══ Data for this task ══

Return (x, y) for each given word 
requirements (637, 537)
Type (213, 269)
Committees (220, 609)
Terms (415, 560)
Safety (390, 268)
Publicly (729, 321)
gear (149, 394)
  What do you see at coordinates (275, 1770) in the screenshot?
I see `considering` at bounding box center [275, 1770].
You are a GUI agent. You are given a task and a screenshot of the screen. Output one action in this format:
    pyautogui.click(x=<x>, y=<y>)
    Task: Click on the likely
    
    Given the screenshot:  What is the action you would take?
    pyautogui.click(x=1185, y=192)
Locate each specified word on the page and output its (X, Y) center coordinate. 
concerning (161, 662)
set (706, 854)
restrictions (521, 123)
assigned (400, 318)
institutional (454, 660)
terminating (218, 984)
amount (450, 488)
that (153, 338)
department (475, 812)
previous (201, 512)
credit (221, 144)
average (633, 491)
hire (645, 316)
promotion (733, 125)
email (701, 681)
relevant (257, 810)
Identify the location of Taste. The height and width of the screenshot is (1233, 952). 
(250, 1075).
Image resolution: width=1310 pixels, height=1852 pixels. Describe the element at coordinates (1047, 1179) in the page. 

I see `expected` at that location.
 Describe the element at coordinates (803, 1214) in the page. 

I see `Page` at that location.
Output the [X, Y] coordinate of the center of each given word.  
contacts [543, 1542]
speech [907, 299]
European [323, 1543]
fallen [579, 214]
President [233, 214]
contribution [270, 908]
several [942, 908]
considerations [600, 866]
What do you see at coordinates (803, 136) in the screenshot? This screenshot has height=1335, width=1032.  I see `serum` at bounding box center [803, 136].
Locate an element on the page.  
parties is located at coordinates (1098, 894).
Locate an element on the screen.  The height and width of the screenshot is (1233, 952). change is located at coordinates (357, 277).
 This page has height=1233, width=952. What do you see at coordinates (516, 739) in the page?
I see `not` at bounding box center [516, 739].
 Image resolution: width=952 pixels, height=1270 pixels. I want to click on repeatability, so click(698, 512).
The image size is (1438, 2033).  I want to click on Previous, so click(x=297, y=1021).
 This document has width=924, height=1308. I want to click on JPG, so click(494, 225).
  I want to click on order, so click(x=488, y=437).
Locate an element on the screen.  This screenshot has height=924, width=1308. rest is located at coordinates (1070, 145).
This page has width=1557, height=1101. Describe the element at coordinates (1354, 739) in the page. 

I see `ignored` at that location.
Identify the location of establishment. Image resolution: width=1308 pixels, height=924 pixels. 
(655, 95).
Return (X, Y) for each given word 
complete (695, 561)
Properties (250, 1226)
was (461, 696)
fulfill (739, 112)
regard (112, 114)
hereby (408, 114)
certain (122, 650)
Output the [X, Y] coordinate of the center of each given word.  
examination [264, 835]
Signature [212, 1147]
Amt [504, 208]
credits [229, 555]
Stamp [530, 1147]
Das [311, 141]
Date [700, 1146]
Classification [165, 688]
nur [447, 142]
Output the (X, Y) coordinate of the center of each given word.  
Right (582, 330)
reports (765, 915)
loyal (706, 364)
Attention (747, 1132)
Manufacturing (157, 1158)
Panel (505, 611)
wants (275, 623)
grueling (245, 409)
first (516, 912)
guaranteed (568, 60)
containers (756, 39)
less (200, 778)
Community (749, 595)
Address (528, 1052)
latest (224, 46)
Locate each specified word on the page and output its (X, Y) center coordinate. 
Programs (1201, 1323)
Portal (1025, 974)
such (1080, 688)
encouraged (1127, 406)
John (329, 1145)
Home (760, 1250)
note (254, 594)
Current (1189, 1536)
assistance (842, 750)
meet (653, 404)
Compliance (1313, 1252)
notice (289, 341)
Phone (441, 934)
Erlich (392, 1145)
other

═══

(Written task)
Reproduce the lines above verbatim, beginning with the line that contains "loyal (706, 364)" and ending with the last line, both included.

(Correct result)
loyal (706, 364)
Attention (747, 1132)
Manufacturing (157, 1158)
Panel (505, 611)
wants (275, 623)
grueling (245, 409)
first (516, 912)
guaranteed (568, 60)
containers (756, 39)
less (200, 778)
Community (749, 595)
Address (528, 1052)
latest (224, 46)
Locate each specified word on the page and output its (X, Y) center coordinate. 
Programs (1201, 1323)
Portal (1025, 974)
such (1080, 688)
encouraged (1127, 406)
John (329, 1145)
Home (760, 1250)
note (254, 594)
Current (1189, 1536)
assistance (842, 750)
meet (653, 404)
Compliance (1313, 1252)
notice (289, 341)
Phone (441, 934)
Erlich (392, 1145)
other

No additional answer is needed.